**Written request:**
Rewrite the records starting at the line that contains "Where should I click to: Open" and ending at the line that contains "Instruction: Expand the 多显示器设置 section", with "heading word" replaced by "heading text" and all else unchanged. Leave the pictures out of your answer.

**Exercise input:**
Start

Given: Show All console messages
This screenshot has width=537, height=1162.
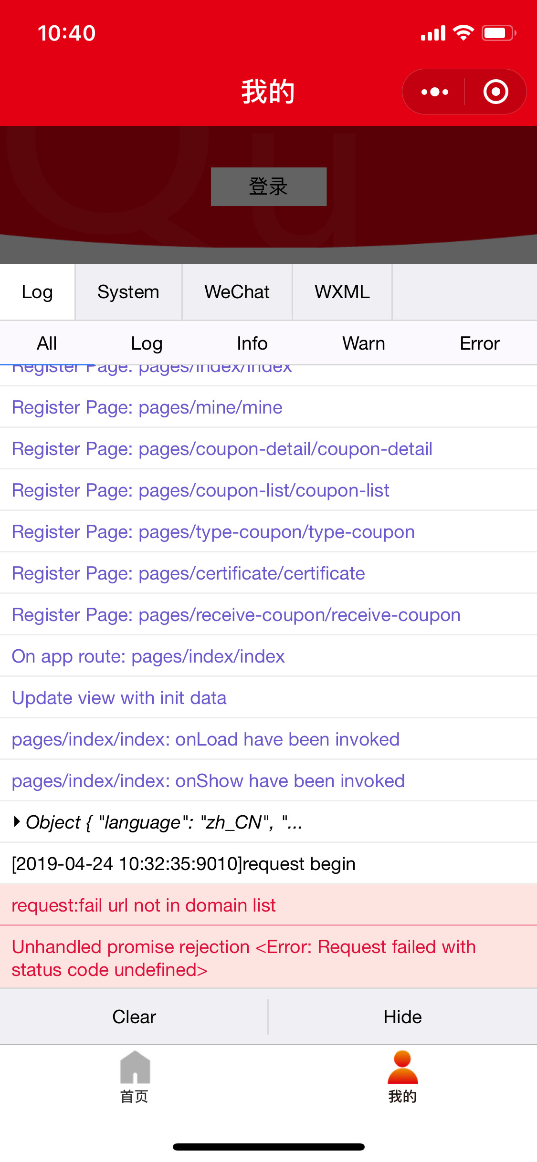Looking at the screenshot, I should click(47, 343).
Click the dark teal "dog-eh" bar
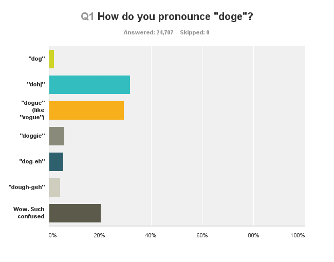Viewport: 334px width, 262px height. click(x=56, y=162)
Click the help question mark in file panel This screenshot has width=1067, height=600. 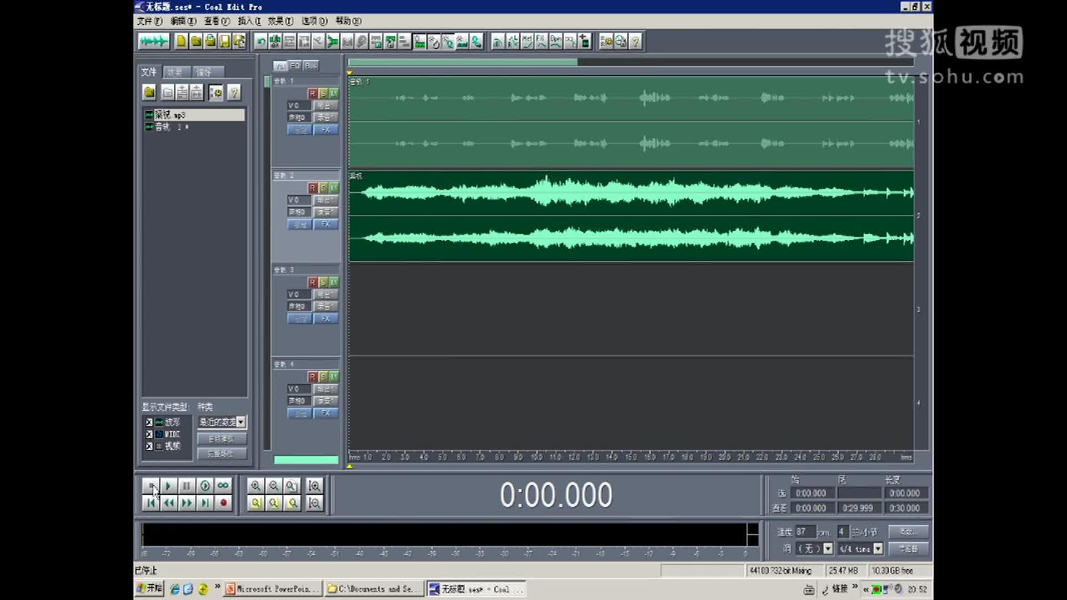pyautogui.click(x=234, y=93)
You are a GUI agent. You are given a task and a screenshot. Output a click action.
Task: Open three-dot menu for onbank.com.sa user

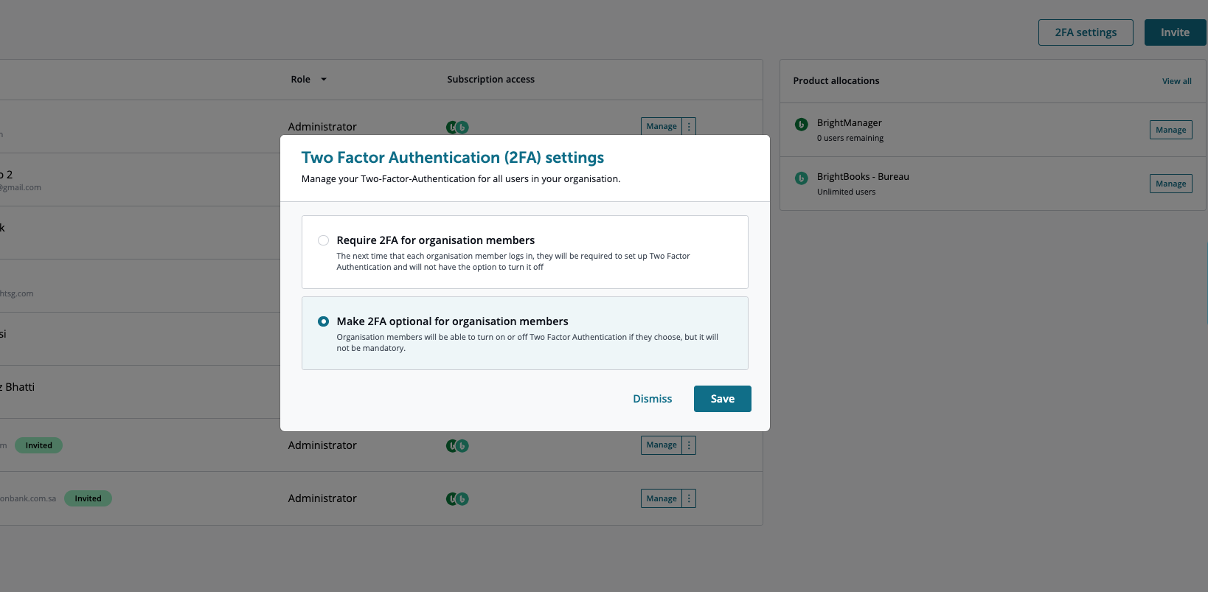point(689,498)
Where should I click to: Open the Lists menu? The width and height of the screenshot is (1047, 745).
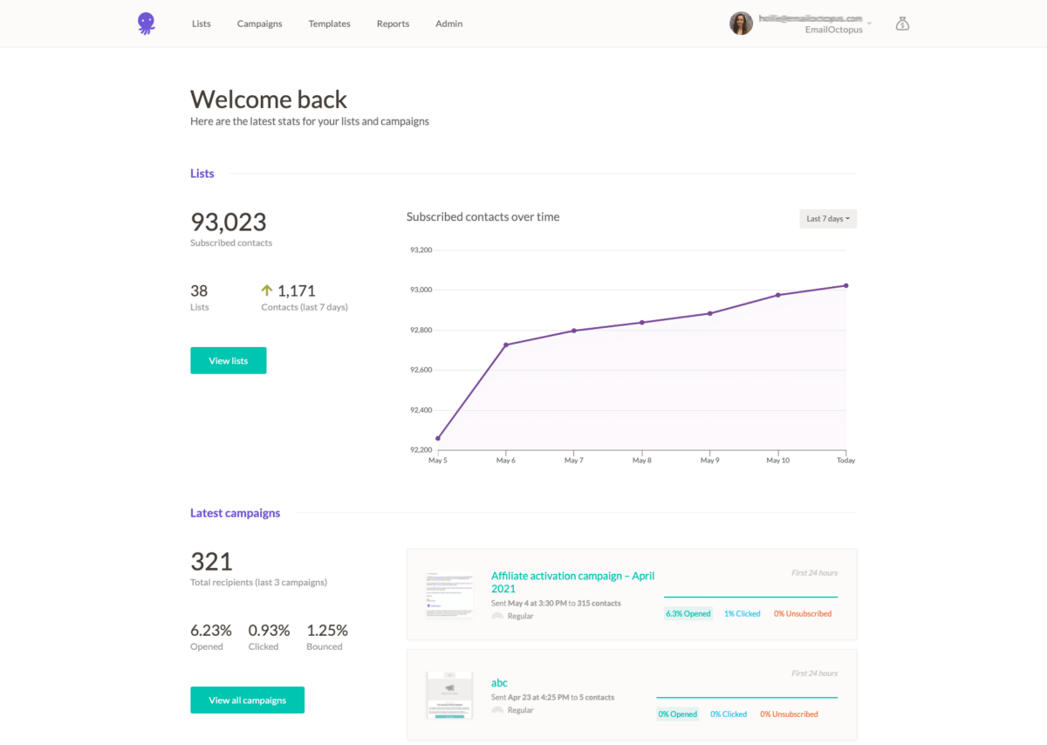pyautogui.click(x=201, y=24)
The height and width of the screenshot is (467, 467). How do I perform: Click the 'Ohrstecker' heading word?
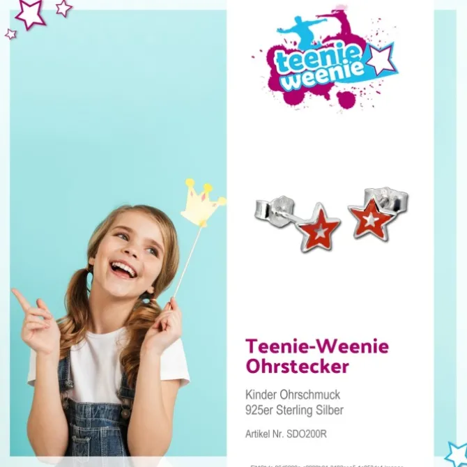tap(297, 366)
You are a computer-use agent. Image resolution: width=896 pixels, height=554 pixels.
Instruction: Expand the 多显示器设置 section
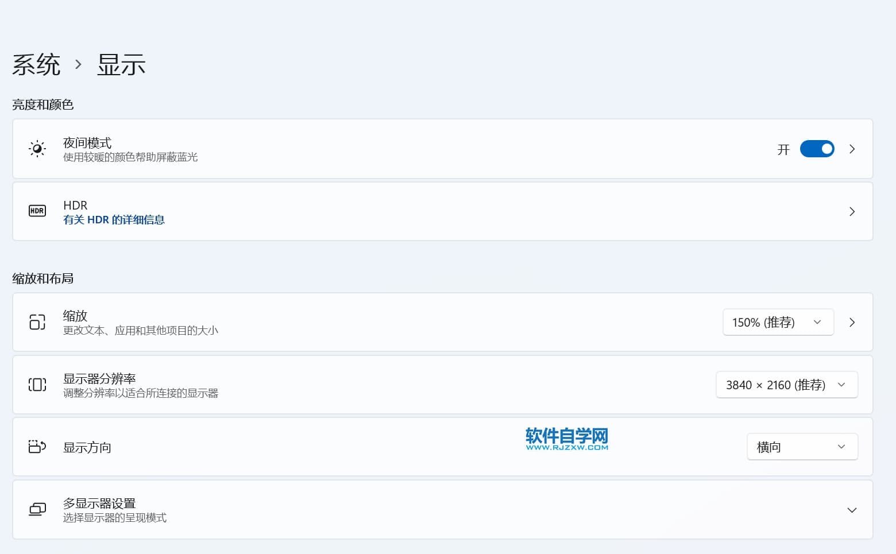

End
Start

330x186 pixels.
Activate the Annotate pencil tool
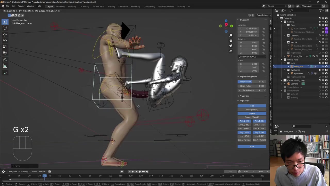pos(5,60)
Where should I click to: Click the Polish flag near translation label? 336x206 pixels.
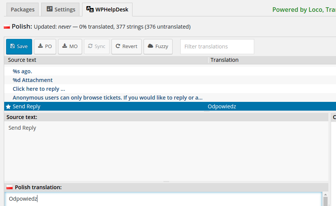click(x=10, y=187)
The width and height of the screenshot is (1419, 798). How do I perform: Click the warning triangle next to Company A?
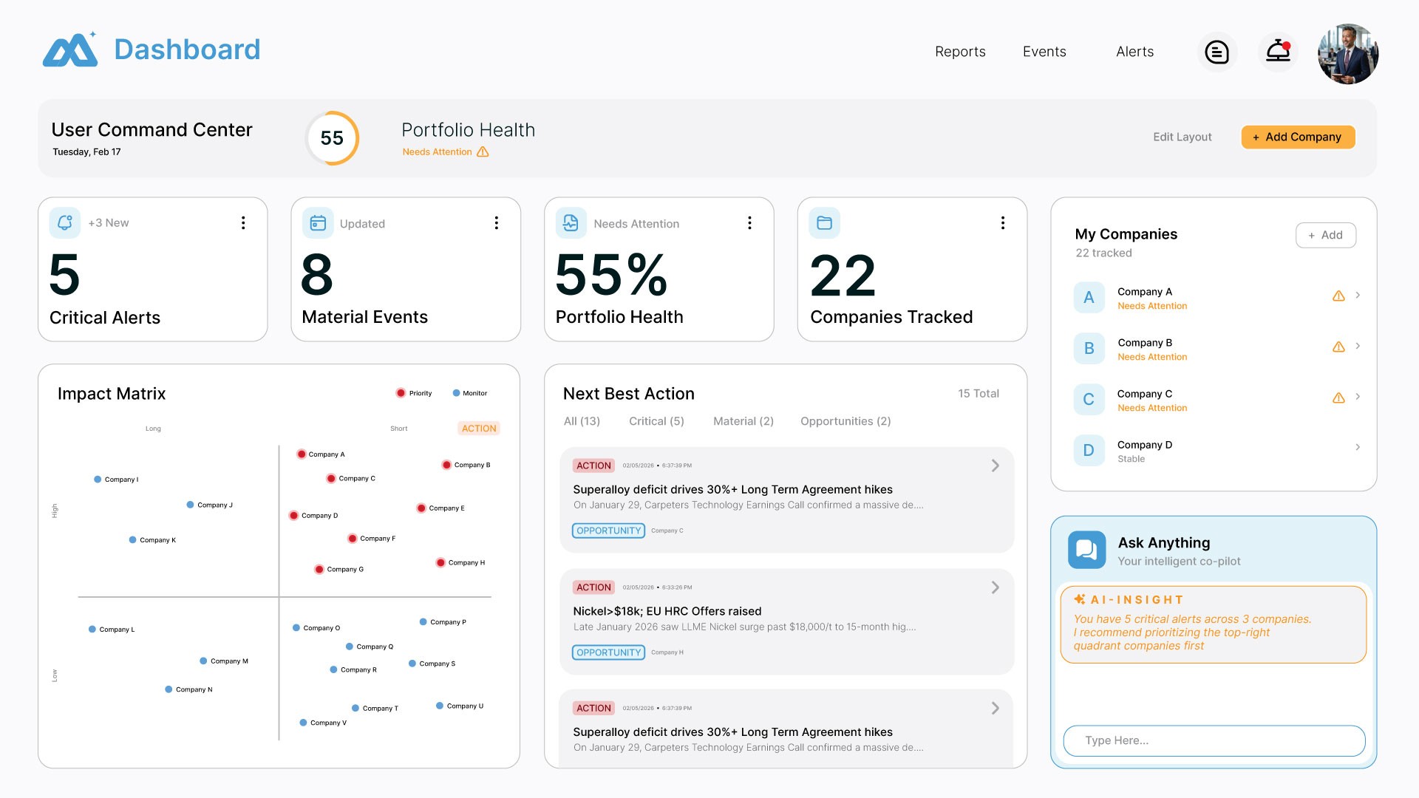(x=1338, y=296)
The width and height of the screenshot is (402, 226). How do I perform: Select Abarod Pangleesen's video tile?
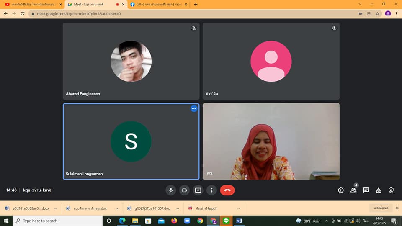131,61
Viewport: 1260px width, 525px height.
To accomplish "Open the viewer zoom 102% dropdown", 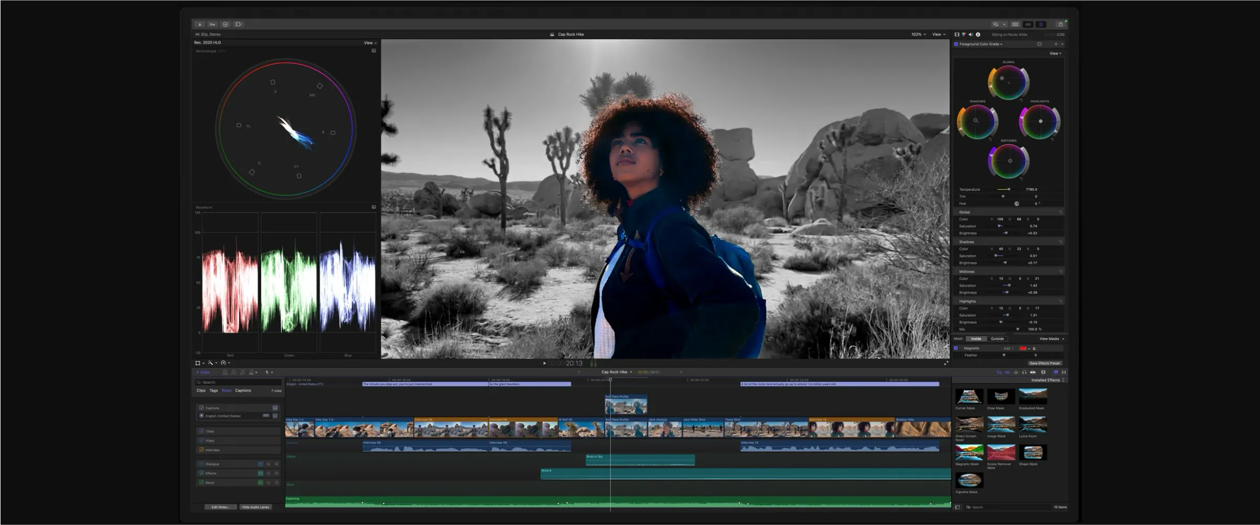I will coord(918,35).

End
Start

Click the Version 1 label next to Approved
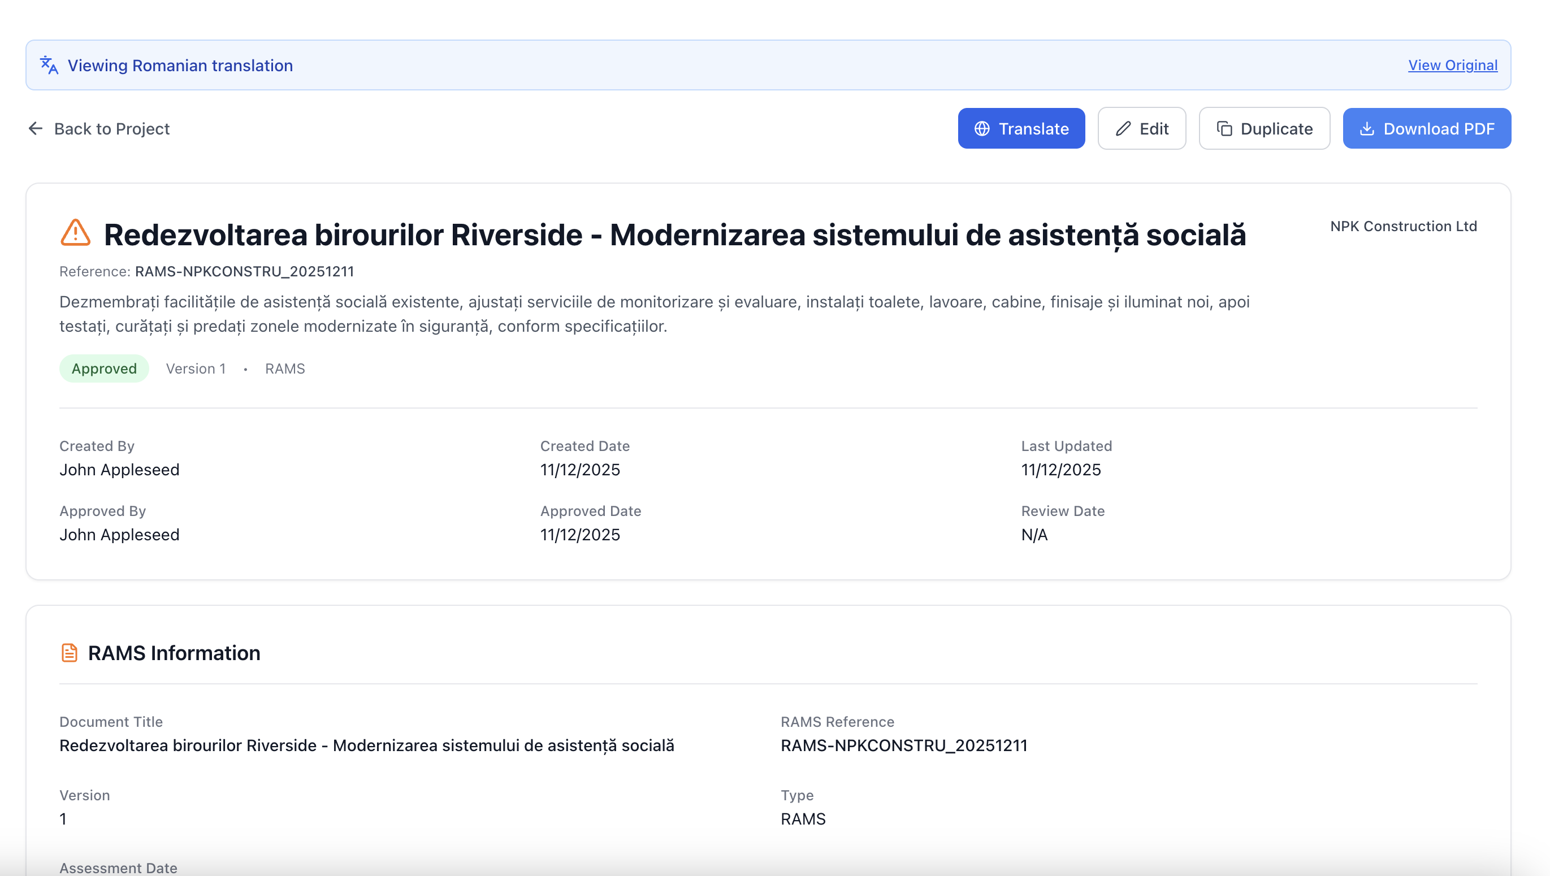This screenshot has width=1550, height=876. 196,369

End

**Answer to this exercise:**
Where should I click to: Open the Lists menu? The width and height of the screenshot is (1047, 745).
pyautogui.click(x=201, y=24)
The height and width of the screenshot is (467, 467). How do I perform: Click the 'Ohrstecker' heading text?
tap(297, 366)
You are a computer-use agent. Image resolution: width=896 pixels, height=554 pixels.
Instruction: Expand the 多显示器设置 section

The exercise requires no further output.